Antes o ‘E Agora José’ estava associado a secretaria de Políticas para as Mulheres de Santo André, extinta em 2016 na troca de gestão. O judiciário local incorporou, a partir de então, o programa. Mas ele está resguardado apenas pela boa vontade da alguns poucos funcionários. Nenhum dos colaboradores recebe pelo trabalho.

Formados em antimachismo

Depois de 20 encontros, os participantes fazem a formatura. Diante da turma, desabafam sobre os dias ali, se foi bom, se não foi, como pretendem se comportar a partir de então.

José tem quase 30 anos. Fez a sua formatura neste janeiro. Parecia contente. Nem ele e nem a turma se preocuparam em estourar o horário da aula para que ele pudesse fazer o seu relato.

“Aprendi a sair com os amigos na boa, sem fazer besteira. Cadeia não é lugar para ninguém não. Aprendi que no meio de uma discussão, a melhor coisa é ir embora.
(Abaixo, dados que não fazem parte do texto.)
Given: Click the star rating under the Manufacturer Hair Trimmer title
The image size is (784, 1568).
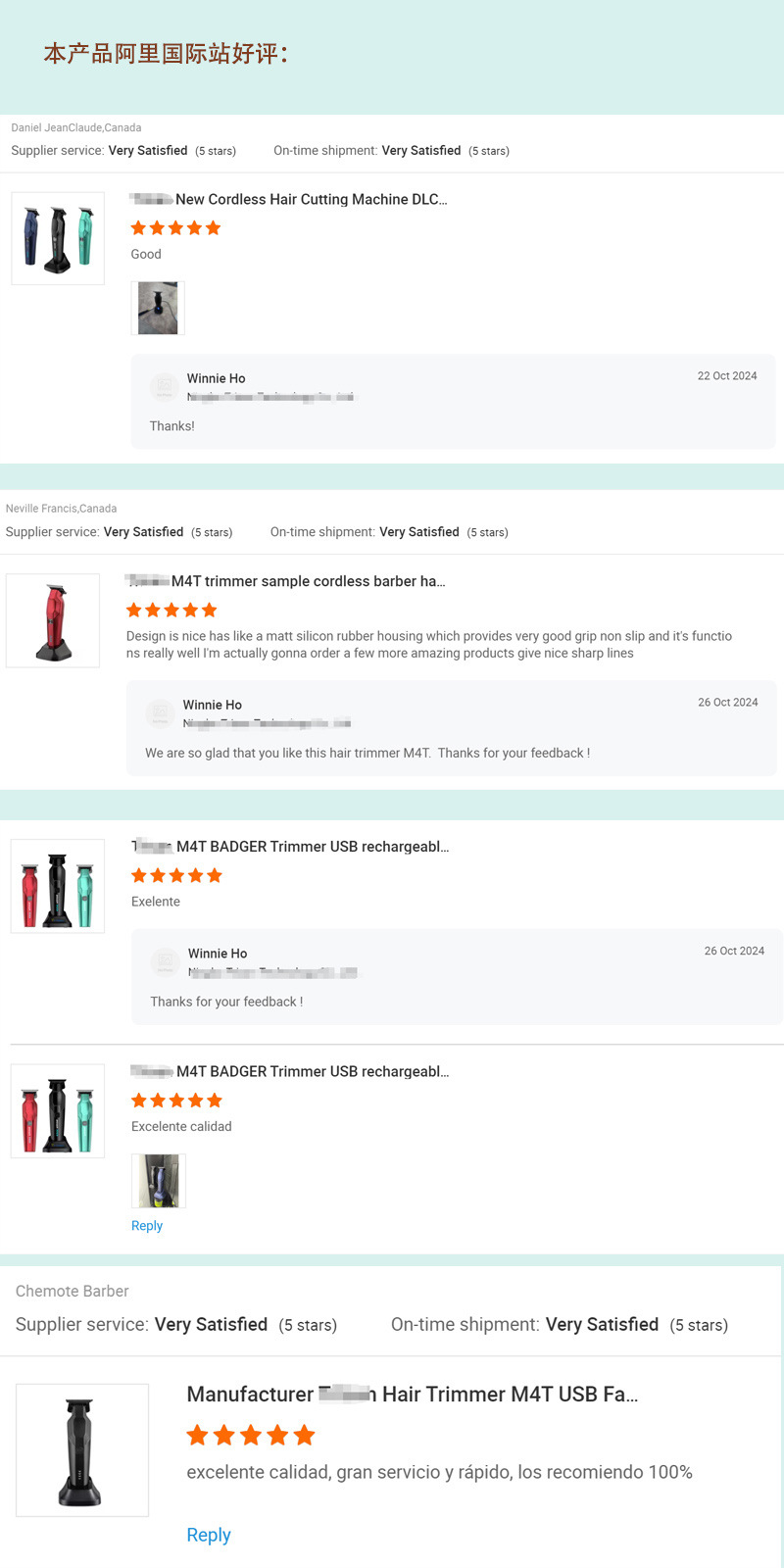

Deixar para lá”, desabafa.

Depois da formatura eles têm de voltar para mais alguns encontros avaliativos, de acompanhamento. Eurico, que foi para o ‘E Agora José’ por acreditar na cultura de paz, afirma que a última pergunta que faz a eles, no dia da formatura é: “Você é capaz de renunciar à violência?”.

*Os nomes dos participantes do curso foram modificados na reportagem.